5 Myths About the Vice Presidency
It's that time again: As the presidential primaries draw to a close, the airwaves are filled with chatter about running mates. Pundits love the veepstakes: It lets them indulge their taste for horse-race commentary, encourages them to show off their knowledge of obscure political trivia (did you know that Florida Sen. Mel Martinez is ineligible because he was born in Cuba?) and helps them dash off columns without so much as picking up a telephone. But the veepstakes also, inevitably, drives the media to circulate a host of irresistible tidbits -- marred only by the regrettable fact that they have almost no basis in reality. Herewith a few.
1. A vice presidential candidate should win his or her home state for the party.
It probably hasn't made much difference to the outcome since 1960, when Lyndon B. Johnson helped put Texas in John F. Kennedy's column. Nevertheless, when pundits review their short- lists, the first question they usually ask is whether the prospective veep comes from a winnable swing state. Long ago, when state parties had tightly run political machines, that logic made some sense, and even into the postwar era it governed many candidates' thinking. But not so much today. Edmund Muskie might have helped the Democrats win Maine in 1968 (en route, it should be noted, to losing to Richard M. Nixon), and Walter F. Mondale's presence at Jimmy Carter's side probably enabled them to hang onto Minnesota when Hurricane Reagan swept away 44 states in 1980. More often, though, the No. 2 either fails to carry his or her home state or simply isn't chosen with such hopes in mind in the first place. Of this year's Democratic contenders, only Ohio Gov. Ted Strickland promises to nab a battleground state for Sen. Barack Obama. On the Republican side, not even Tim Pawlenty, Minnesota's moderate but little-known governor, seems likely to shore up that swing state for the GOP.
2. Ideological and regional balance are vital to a ticket.
This assumption, too, was once valid but no longer holds. In the 19th century, the heyday of political machines, voters felt a strong allegiance to one party or the other, and a race's outcome was determined by how well the party operatives turned out their vote. Because these same operatives picked the nominees -- primaries didn't play a decisive role in nominations until 1972 -- conventions typically featured nasty dustups between a party's ideological wings or regional blocs. Ticket-balancing arose as a way to preserve peace at convention time. So the bosses would pair a Northeasterner with a Midwesterner -- and indeed, between 1864 and 1920, two-thirds of all national candidates came from New York, Indiana or Ohio.
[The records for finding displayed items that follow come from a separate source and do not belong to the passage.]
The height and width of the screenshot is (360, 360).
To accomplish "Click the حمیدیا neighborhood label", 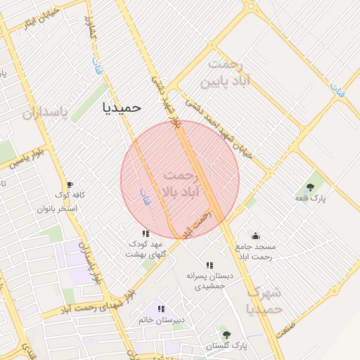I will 122,108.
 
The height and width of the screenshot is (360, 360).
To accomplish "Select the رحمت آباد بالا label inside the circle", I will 181,182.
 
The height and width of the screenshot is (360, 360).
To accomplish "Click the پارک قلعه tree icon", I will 310,187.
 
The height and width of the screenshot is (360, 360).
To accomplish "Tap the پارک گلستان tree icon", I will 226,335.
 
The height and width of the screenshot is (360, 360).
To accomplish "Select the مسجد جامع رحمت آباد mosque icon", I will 255,236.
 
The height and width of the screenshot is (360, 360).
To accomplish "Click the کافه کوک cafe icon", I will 69,185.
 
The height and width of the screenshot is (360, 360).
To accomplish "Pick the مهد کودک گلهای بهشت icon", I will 146,233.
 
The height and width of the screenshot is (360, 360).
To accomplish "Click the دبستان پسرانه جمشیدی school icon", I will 209,265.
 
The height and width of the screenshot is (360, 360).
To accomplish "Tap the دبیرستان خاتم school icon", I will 161,309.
But the once-powerful logic of balance has eroded as the parties have become more ideologically uniform: The Republicans are no longer fiercely divided between the Eastern Wall Street Establishment and the Midwestern Main Street wing, and the Democrats no longer have a sizable Southern conservative bloc deeply hostile to their Northern liberal base.
Moreover, voters today choose their candidates on the basis of image more than of party. And so although balancing efforts still sometimes occur -- Ronald Reagan's selection of George H.W. Bush in 1980, Michael Dukakis's choice of Lloyd Bentsen in 1988 -- nominees will more often use their moments in the spotlight to send signals about their own candidacies. They might wish to augment their own profiles, as Bill Clinton did in 1992 by choosing Al Gore -- another young Southern moderate -- or to seek a bounce from a bold, exciting pick, as Mondale did by tapping Geraldine Ferraro in 1984.
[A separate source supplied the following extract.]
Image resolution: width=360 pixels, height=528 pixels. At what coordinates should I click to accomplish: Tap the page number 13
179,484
To the extent that ticket-balancing survives, it's in the form of signaling neglected constituent groups that they're not taken for granted. This year, Obama lacks strong support from enough key Democratic voting blocs -- Hispanics, Jews, women, gays, seniors and the white working class -- that he should be sensitive to their concerns in choosing a veep. John McCain, on the other hand, would do well to bolster his own reputation as a maverick by choosing someone like Colin Powell or Mike Huckabee.
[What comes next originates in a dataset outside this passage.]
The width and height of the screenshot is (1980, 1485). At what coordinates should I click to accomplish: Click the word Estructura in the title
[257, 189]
3. Reaching across the aisle to form a bipartisan ticket would be smart politics.
Well, maybe, but it's not going to happen. Every four years, we hear titillating talk that one of the nominees will make a paradigm-shifting move by choosing an understudy from the opposite party. Favorite names served up this year are Sen. Joe Lieberman (who rumor has it used to be a Democrat) as a potential McCain lieutenant and Republican Sen. Chuck Hagel or New York Mayor Michael Bloomberg as possible Obama backstops. This isn't totally unthinkable; in 2004, John F. Kerry seriously considered putting McCain on his ticket. But the chances of that pairing's coming to fruition were always exceedingly slim, as are the prospects for this year's cross-party dream teams.
The reason is that, as weak as parties have become, the choice of a president and a vice president still defines a party. To turn to the rival institution in this basic act of self-definition would be an abdication -- a concession that the party is nothing but a vehicle for the ambitions of individual politicians, not a coherent body with a purpose.
Incidentally, the last president to choose a vice president from the opposite party was Abraham Lincoln, who selected Andrew Johnson in 1864 -- a pairing that didn't work out very well. (Lincoln was assassinated, Johnson impeached.)